There are basic requirements an individual has to meet in order to qualify for SNAP benefits. First, there are citizenship requirements. Both U.S. citizens and non-U.S. citizens can qualify for the SNAP program. If an individual is a non-U.S. citizen, there are several categories in which a non-U.S. citizen could qualify. Second, SNAP calculates benefits based on one’s household. According to the United States Department of Health Food and Nutrition Service, a household is all of the people who buy and prepare meals and live together. Last, there is a work requirement that mandates that an individual who is not exempted from working must actively seek a job and accept a job offer.
Emergency benefits are a significant advantage in the SNAP program. If an individual is in need of SNAP benefits immediately, emergency SNAP benefits can be expedited within five days of applying for benefits. However, emergency benefits are granted when an individual meets certain program requirements.

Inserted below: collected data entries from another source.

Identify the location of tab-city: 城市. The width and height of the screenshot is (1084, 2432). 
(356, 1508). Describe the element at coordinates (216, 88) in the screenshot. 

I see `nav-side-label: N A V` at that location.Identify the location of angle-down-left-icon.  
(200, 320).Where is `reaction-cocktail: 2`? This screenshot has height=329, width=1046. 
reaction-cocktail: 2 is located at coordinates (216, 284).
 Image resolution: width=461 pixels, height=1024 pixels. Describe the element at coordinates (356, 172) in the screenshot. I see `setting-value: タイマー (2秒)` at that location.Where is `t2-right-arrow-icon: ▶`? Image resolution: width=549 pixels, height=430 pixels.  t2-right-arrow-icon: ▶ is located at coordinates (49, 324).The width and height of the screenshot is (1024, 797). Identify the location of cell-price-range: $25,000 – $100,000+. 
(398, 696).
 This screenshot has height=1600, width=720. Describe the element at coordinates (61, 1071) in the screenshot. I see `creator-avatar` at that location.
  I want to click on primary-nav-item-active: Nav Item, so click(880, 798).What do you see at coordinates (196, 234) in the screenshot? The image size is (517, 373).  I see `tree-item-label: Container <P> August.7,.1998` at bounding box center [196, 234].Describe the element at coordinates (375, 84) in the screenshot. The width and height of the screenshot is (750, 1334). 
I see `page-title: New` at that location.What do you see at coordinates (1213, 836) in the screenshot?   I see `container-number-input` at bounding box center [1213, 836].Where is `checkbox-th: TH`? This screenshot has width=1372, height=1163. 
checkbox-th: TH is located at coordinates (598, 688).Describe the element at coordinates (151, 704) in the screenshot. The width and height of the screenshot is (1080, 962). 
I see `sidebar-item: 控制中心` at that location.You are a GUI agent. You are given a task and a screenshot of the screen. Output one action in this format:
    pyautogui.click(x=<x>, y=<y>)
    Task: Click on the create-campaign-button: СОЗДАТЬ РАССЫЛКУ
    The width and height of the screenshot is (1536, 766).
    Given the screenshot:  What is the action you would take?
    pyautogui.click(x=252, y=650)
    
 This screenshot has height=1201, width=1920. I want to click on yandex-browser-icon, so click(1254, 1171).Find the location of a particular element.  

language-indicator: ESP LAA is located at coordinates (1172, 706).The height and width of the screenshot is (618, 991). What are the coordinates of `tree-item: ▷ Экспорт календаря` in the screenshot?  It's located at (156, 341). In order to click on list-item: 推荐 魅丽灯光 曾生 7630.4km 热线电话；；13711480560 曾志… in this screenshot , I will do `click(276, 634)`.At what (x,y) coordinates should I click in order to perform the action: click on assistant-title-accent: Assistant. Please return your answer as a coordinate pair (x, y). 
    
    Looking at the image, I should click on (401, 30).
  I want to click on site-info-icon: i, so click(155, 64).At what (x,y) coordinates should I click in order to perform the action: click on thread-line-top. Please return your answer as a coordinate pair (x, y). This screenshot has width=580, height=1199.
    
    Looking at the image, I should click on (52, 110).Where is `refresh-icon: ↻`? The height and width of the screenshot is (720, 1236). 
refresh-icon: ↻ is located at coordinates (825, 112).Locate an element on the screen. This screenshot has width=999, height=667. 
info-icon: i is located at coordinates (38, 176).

According to the Department of Human Services’ website, in order to qualify for emergency benefits, one’s monthly income has to be less than $150 and the assets in an individual’s bank accounts cannot equal more than $100.
Once an individual is qualified to receive SNAP funding, the individual can then use the SNAP benefits for food items. Most food items in a grocery store can be bought with SNAP benefits, including nutritious foods such as breads, fruits, vegetables, dairy products, and non-nutritious foods. Non-food items and prepared food cannot be purchased under the SNAP program, such as cigarettes, alcohol, and animal food. In addition to these food restrictions, participants must report their income every month.
One of the more controversial issues is that there is no asset requirement in order to be eligible for SNAP. Notwithstanding two minor exceptions, asset limits have been eliminated in all households in the State of Illinois. This characteristic of SNAP increases the likelihood that one could abuse the SNAP program. For example, even if someone is not working and can qualify for SNAP, he or she may have assets of two million dollars. While this is not likely to happen, it is a risk that can be withstood. The right to food is a basic right. People cannot and should not starve, and, moreover, the government has an obligation to fulfill this right. It would be difficult to comprehend a program that could better serve the thousands of Americans who are in need of food. Moreover, would we not rather ensure that most people have access to food? The concerns surrounding SNAP are present and are owed deference, but at this point in time, what is the alternative? A person’s ability to access food outweighs the negative implications of the program because the risk of depriving those who are in actual need of the system is too great.